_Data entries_
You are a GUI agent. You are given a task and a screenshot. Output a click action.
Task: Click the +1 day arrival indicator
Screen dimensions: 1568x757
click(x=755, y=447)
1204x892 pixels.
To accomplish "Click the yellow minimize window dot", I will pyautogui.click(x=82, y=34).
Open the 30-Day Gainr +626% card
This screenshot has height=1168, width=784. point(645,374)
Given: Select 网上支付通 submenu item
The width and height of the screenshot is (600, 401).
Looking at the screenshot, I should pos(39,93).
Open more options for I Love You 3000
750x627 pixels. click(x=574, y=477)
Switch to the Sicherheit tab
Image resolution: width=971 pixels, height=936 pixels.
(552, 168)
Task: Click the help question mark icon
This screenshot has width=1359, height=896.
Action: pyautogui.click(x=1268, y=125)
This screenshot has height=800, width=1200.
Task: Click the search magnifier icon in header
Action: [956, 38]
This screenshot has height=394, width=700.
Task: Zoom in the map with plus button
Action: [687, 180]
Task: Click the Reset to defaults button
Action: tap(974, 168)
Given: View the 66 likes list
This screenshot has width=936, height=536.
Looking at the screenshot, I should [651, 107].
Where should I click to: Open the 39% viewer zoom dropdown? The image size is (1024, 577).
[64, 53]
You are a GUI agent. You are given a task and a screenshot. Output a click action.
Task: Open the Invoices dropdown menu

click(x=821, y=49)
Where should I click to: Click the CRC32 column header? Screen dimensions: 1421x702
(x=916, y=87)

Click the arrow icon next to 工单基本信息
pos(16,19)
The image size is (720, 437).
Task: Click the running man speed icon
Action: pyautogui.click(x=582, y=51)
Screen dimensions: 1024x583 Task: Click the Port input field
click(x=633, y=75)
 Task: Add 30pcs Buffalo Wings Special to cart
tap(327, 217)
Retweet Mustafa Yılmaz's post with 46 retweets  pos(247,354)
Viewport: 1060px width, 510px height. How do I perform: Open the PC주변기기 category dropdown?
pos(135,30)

_Direction_
Copy every line of the material above word for word, with nothing left out or changed.

_Answer in full_
You are a GUI agent. You are given a task and a screenshot. Output a click action.
Task: Click the +1 day arrival indicator
Screen dimensions: 1568x757
click(x=755, y=447)
1204x892 pixels.
To accomplish "Click the yellow minimize window dot", I will pyautogui.click(x=82, y=34).
Open the 30-Day Gainr +626% card
This screenshot has height=1168, width=784. point(645,374)
Given: Select 网上支付通 submenu item
The width and height of the screenshot is (600, 401).
Looking at the screenshot, I should pos(39,93).
Open more options for I Love You 3000
750x627 pixels. click(x=574, y=477)
Switch to the Sicherheit tab
Image resolution: width=971 pixels, height=936 pixels.
(552, 168)
Task: Click the help question mark icon
This screenshot has width=1359, height=896.
Action: pyautogui.click(x=1268, y=125)
This screenshot has height=800, width=1200.
Task: Click the search magnifier icon in header
Action: [956, 38]
This screenshot has height=394, width=700.
Task: Zoom in the map with plus button
Action: [687, 180]
Task: Click the Reset to defaults button
Action: tap(974, 168)
Given: View the 66 likes list
This screenshot has width=936, height=536.
Looking at the screenshot, I should [651, 107].
Where should I click to: Open the 39% viewer zoom dropdown? The image size is (1024, 577).
[64, 53]
You are a GUI agent. You are given a task and a screenshot. Output a click action.
Task: Open the Invoices dropdown menu

click(x=821, y=49)
Where should I click to: Click the CRC32 column header? Screen dimensions: 1421x702
(x=916, y=87)

Click the arrow icon next to 工单基本信息
pos(16,19)
The image size is (720, 437).
Task: Click the running man speed icon
Action: pyautogui.click(x=582, y=51)
Screen dimensions: 1024x583 Task: Click the Port input field
click(x=633, y=75)
 Task: Add 30pcs Buffalo Wings Special to cart
tap(327, 217)
Retweet Mustafa Yılmaz's post with 46 retweets  pos(247,354)
Viewport: 1060px width, 510px height. How do I perform: Open the PC주변기기 category dropdown?
pos(135,30)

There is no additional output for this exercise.